Health Heroes! 

Who doesn’t love a nice warm curry dish in these long winter months?

I made this recipe the other day and It was sooooo yummy! 

It’s proper food combining all organic, clean ingredients, refined sugar free, and you get tons of health benefits from spices like Turmeric, ginger, garlic, and coriander! 

Here is a article with a few of the benefits: 


  • 3 tablespoons olive oil (coconut oil may be substituted)
  • 1 medium/large sweet Vidalia or yellow onion, diced small
  • 1.25 pounds Organic boneless skinless chicken breast, diced into bite-sized pieces
  • 3 cloves garlic, finely minced or pressed
  • 2 to 3 teaspoons ground turmeric
  • 2 teaspoons ground ginger or 1 tablespoon fresh ginger, finely chopped
  • 2 teaspoons ground coriander
  • 2 to 4 tablespoons Mekhala Organic Yellow Curry Paste, or as desired

          one 13.5-ounce can coconut milk (use full-fat for a richer/thicker result but                  lite may be substituted)

  • 1 1/2 cups shredded carrots
  • 1/2 teaspoon freshly ground black pepper, or to taste
  • 1 to 2 tablespoons lime juice, optional but recommended
  • 1/4 to 1/3 cup fresh cilantro or to taste, finely chopped for garnishing (basil may be substituted)
  • 1 to 4 tablespoons Organic Coconut Sugar; optional and to taste
  •  salt, optional and to taste


  • To a large skillet, add the oil, onion, and sauté over medium-high heat until the onion begins to soften about 5 minutes; stir intermittently.
  • Add the chicken and cook for about 5 minutes, or until chicken is done; flip and stir often to ensure even cooking.
  • Add the garlic, turmeric, ginger, coriander, and cook for about 1 minute, or until fragrant; stir frequently.
  • Add the curry paste, coconut milk, carrots, and stir to combine.

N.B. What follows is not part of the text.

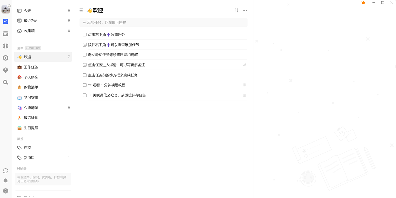This screenshot has width=396, height=198.
Task: Open the sort order dropdown arrows
Action: [x=236, y=10]
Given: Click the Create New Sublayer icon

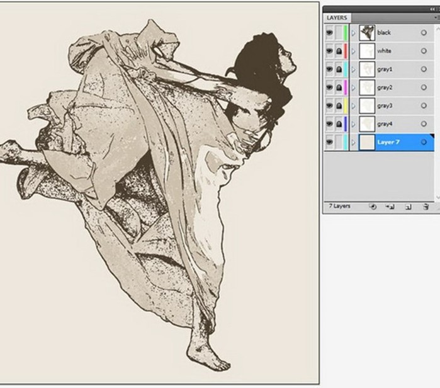Looking at the screenshot, I should [390, 207].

Reduce the heat to medium, and allow mixture to gently boil for about 5 minutes, or until liquid volume has reduced as much as desired and thickens slightly.
  • Add Pepper. 
  • Taste the curry and add the optional but recommended lime juice (brightens the flavor of the dish), cilantro, optional Coconut Sugar (balances the heat), optional salt (I did not add any because the curry paste has salt in it), and add extra of any of the spices already used or more curry paste, if desired and to taste.

I hope you enjoy this as much as I did!